Reubicación del nido y custodia continua
Tras evaluar el riesgo, los equipos técnicos decidieron trasladar parte de la puesta: 20 huevos fueron derivados a Oasys Minihollywood (Tabernas) como medida preventiva.
El resto de los huevos, un total de 79 quedaron reubicados en la propia playa, donde se instalaron protecciones físicas frente a depredadores y se implementó control de temperatura para favorecer la incubación.
La vigilancia ha sido constante y compartida entre Agentes de Medio Ambiente, personal del Ministerio, Policía Local y voluntariado, siguiendo turnos que han cubierto las 24 horas en las fases más sensibles.
Señal inequívoca: el cráter en la arena
En los días previos al nacimiento se observó el clásico hundimiento del sustrato sobre el nido, el pequeño cráter que delata la eclosión interna y que indica que la emergencia es inminente, una señal que los técnicos reconocen como el paso previo a la salida de los neonatos.
La primera eclosión se produjo durante la noche del viernes, cuando la cría logró alcanzar la superficie tras abrirse paso entre la arena compactada por la incubación.
El siguiente paso: headstarting en Algeciras
Una vez completadas las emergencias, las crías serán trasladadas al Centro de Gestión del Medio Marino Andaluz en Algeciras para participar en un programa de cría asistida o headstarting.
Esta técnica consiste en mantener a los neonatos durante aproximadamente un año, hasta que superen los 700 gramos y endurezcan el caparazón, incrementando de forma notable sus opciones de supervivencia frente a la depredación temprana.
Trabajo conjunto y apoyo ciudadano
La Delegación de Sostenibilidad en Almería ha puesto en valor la colaboración entre administraciones y la implicación social, desde el aviso inicial de un trabajador municipal hasta el trabajo técnico y operativo de campo.
La asociación SERBAL ha desempeñado un papel clave con más de 30 voluntarios organizados en turnos para asegurar la vigilancia permanente del nido en la fase final de incubación.

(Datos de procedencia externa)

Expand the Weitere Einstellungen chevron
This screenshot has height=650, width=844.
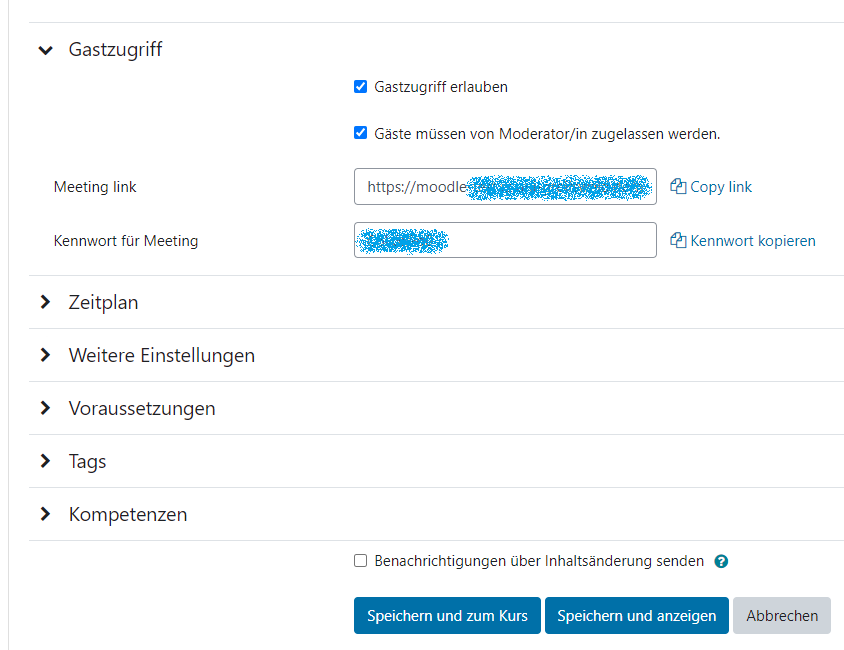click(x=45, y=355)
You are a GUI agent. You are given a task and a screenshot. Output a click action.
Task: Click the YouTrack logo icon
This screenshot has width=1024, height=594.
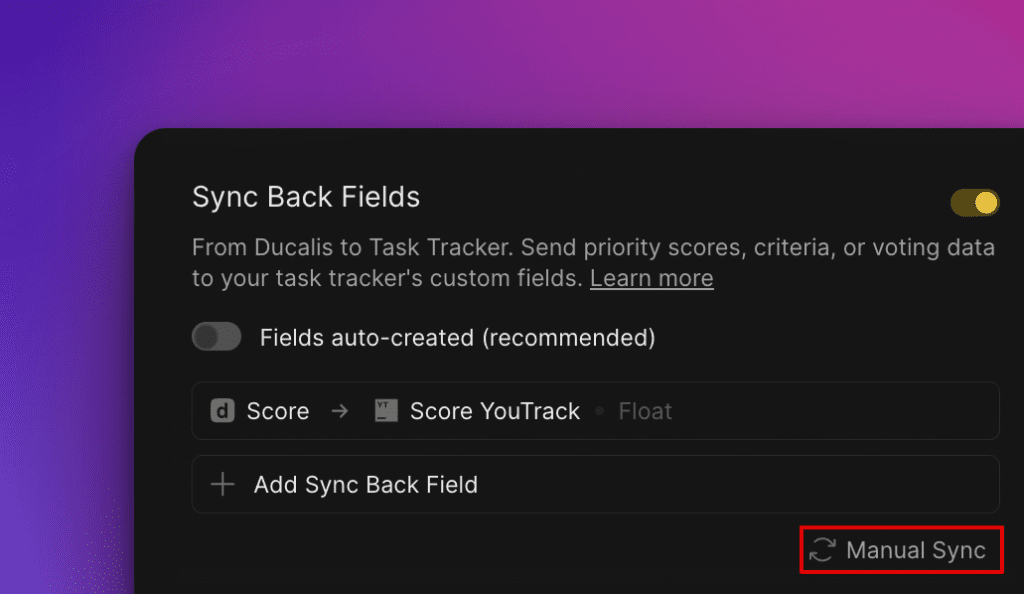(x=386, y=411)
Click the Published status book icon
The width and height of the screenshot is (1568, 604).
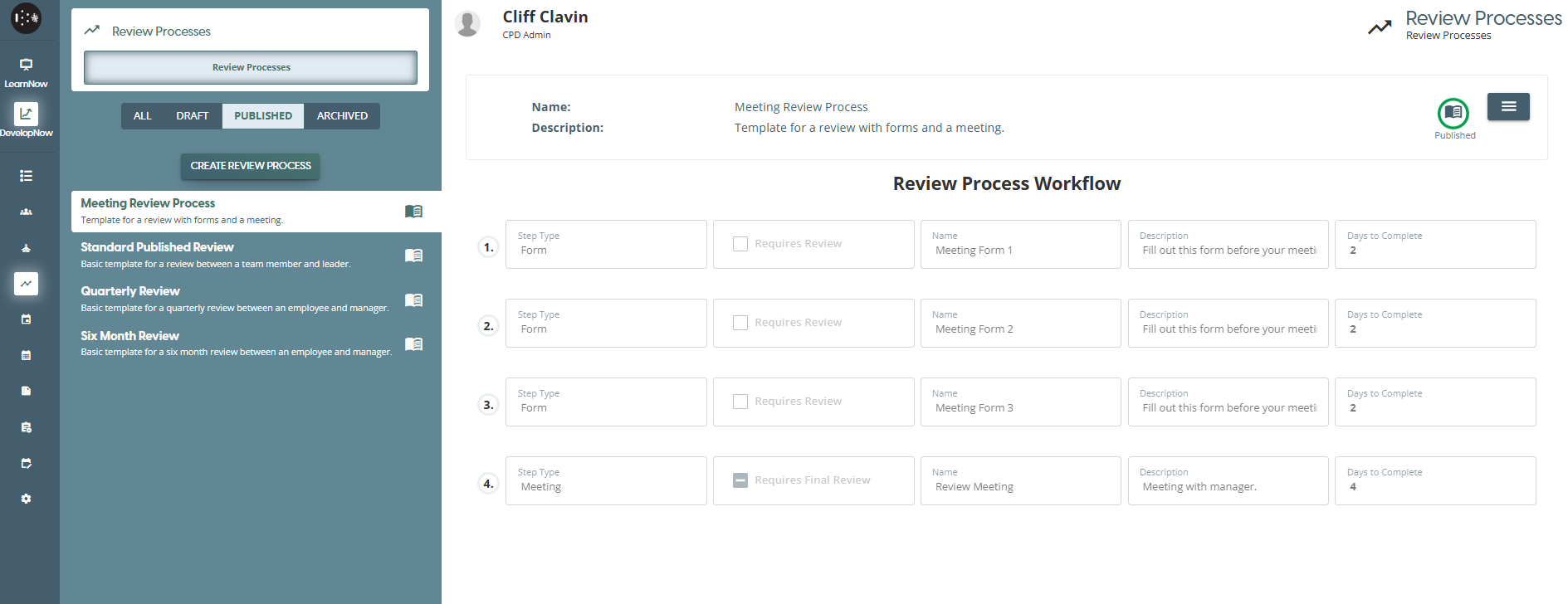click(x=1453, y=113)
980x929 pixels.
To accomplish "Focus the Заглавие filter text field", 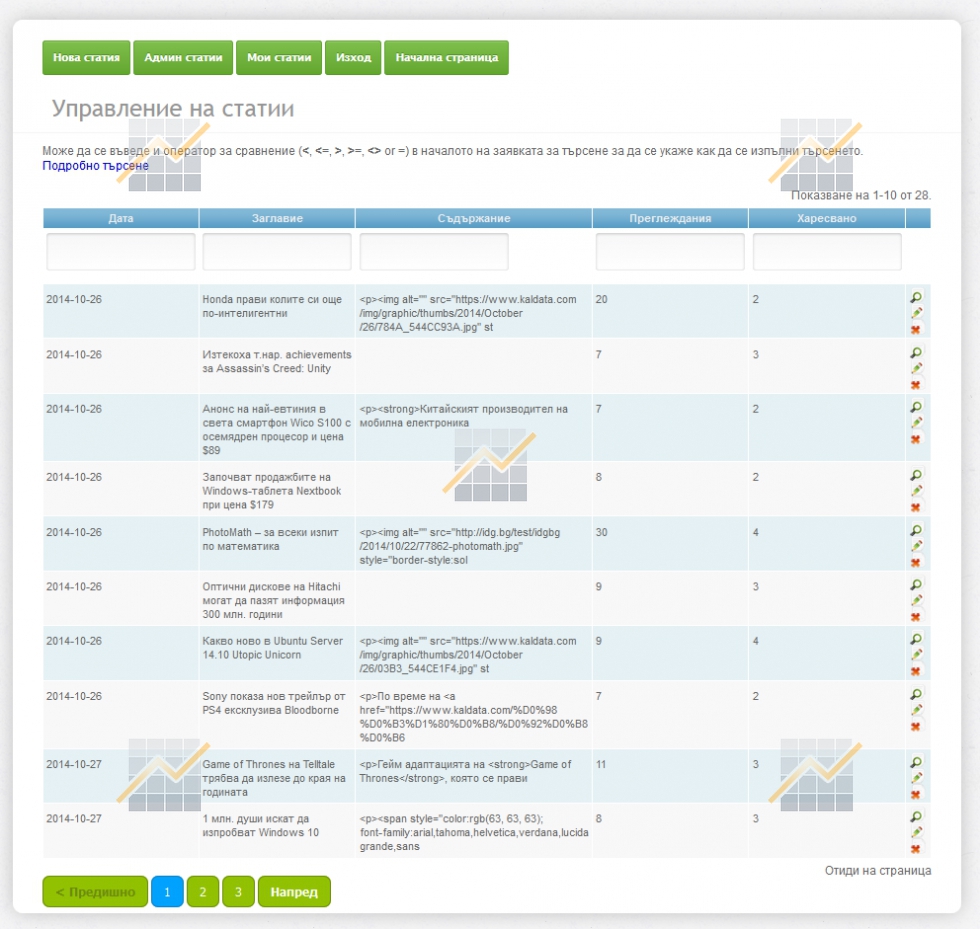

No es la primera vez que SERBAL protege un nido en Mojácar: ya lo hizo en 2021, y su labor fue reconocida con el Premio Andalucía de Medio Ambiente en 2024 por su contribución a la conservación y la educación ambiental.
Antecedentes y tendencia de anidamiento en la provincia
En la última década y media se han registrado puestas confirmadas en la provincia: Vera (2001), Pulpí (2015) y Mojácar (2021 y 2023), junto a intentos fallidos en Agua Amarga (2014), Cuevas del Almanzora (2016) y en la propia Mojácar (2024).
El anidamiento en playas españolas se considera cada vez más habitual, un fenómeno que los especialistas vinculan a la combinación de aguas más cálidas en el Mediterráneo por el cambio climático y a una vigilancia y concienciación social crecientes.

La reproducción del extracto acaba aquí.